Tony Jaa is the western name of Panom Yeerum, who became a sensation through worldwide circulation of this film. It doesn't take him long to get into a fight in Bangkok but he denies us a long drawn out battle by taking the opponent down with one very heavy hitting Muay Thai move. It doesn't take long for him to be back in the action again, handling stunts and fights with equal aplomb. He gets to team up with another Nong Pradu villager, Humlae, who is running scams in the capital with a sassy female sidekick called Muay Lek.

Jaa runs like Jackie Chan and especially handles stunts in a similar way. There's one long chase a third of the way in where he shows us what he can do: hurdling cars, leaping between panes of glass, through loops of barbed wire, you name it. Very impressive indeed, and Petchtai Wongkamlao, who plays Humlae, is the Sammo Hung to Jaa's Chan. The instant replay are very Jackie Chan too, but there's more than Jackie in the fighting: Jaa has an economy of movement that reminds a lot more of Bruce Lee but in a very different style. There's some Jean Claude Van Damme, some other western fighters and a lot of what I guess we'll now refer to as Tony Jaa.
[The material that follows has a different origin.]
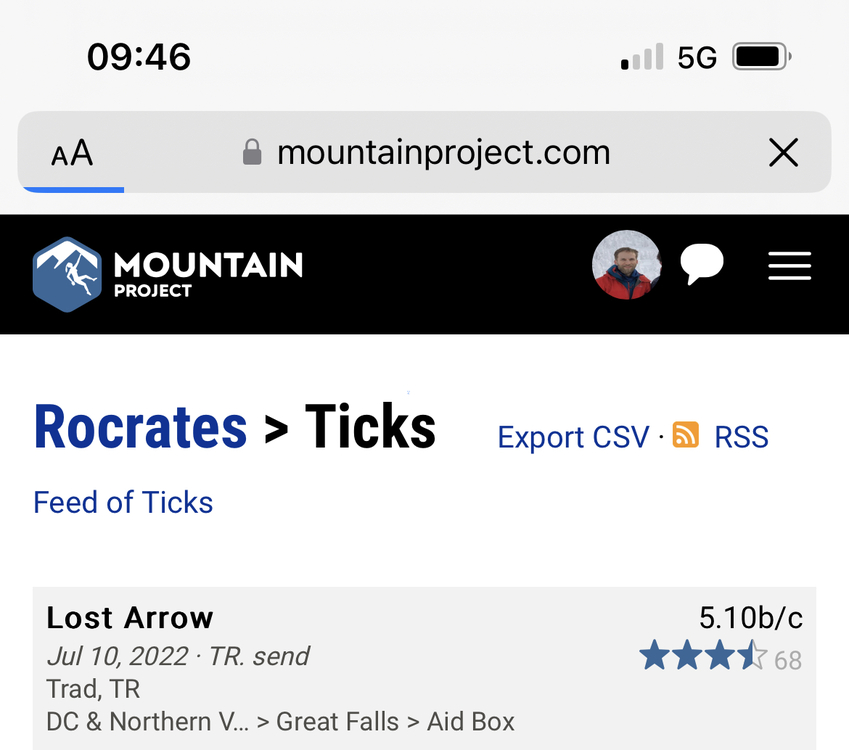Screen dimensions: 849x750
Task: Open the hamburger navigation menu
Action: pos(789,266)
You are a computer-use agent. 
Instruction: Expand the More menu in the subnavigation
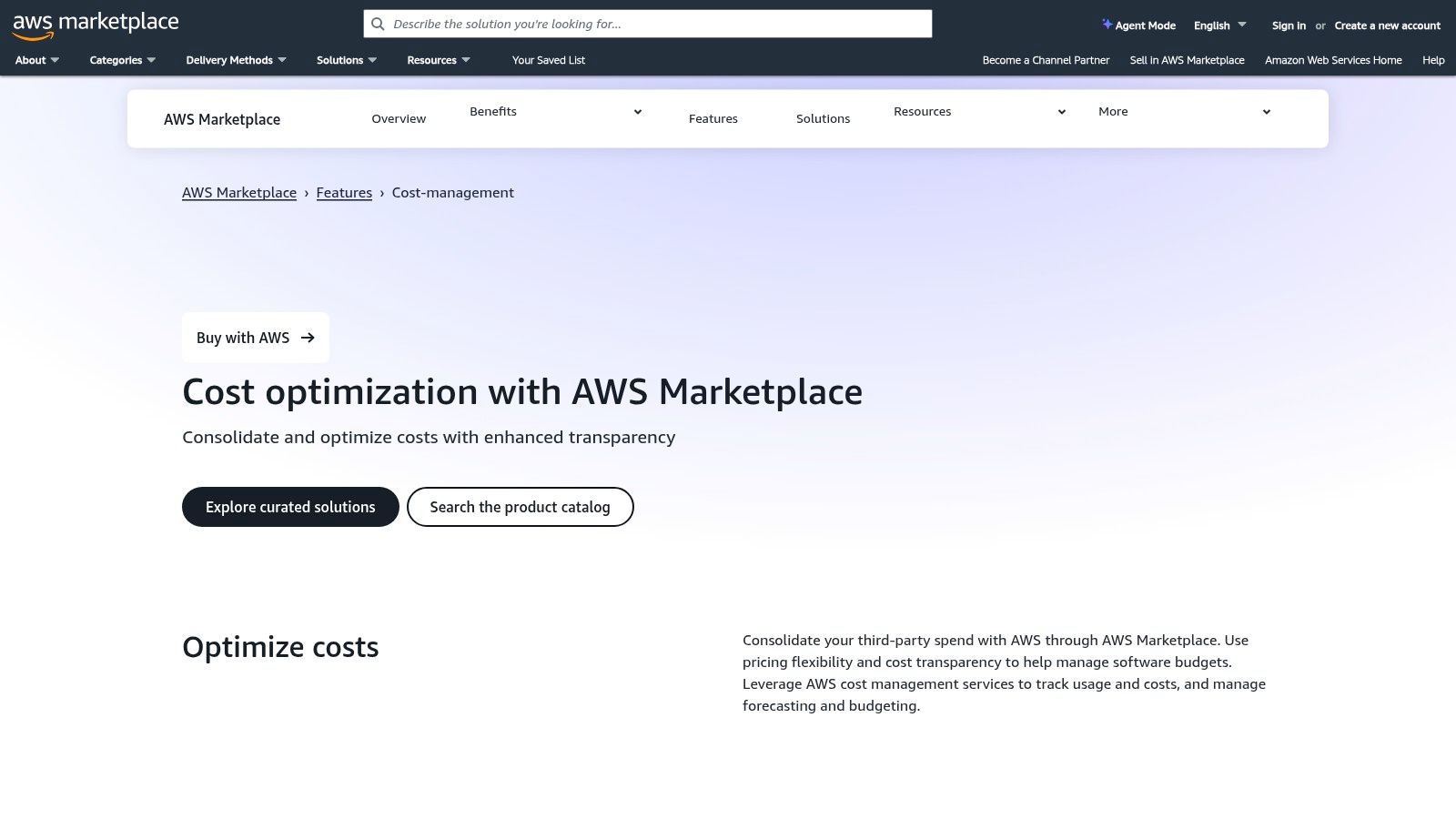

There is a story in here but it's pretty routine. Once we're established, it's on with the stunts, then the fights, then the fights that include stunts, and the stunts that include fights, because after all that's what the film is about. The story really doesn't matter. Jaa and his cohorts hit hard and we really feel the blows connect. Ouch! And I really mean OUCH! It's been a while since I've seen a martial arts film where I've reacted to the blows the way I did here. Respect to the new man.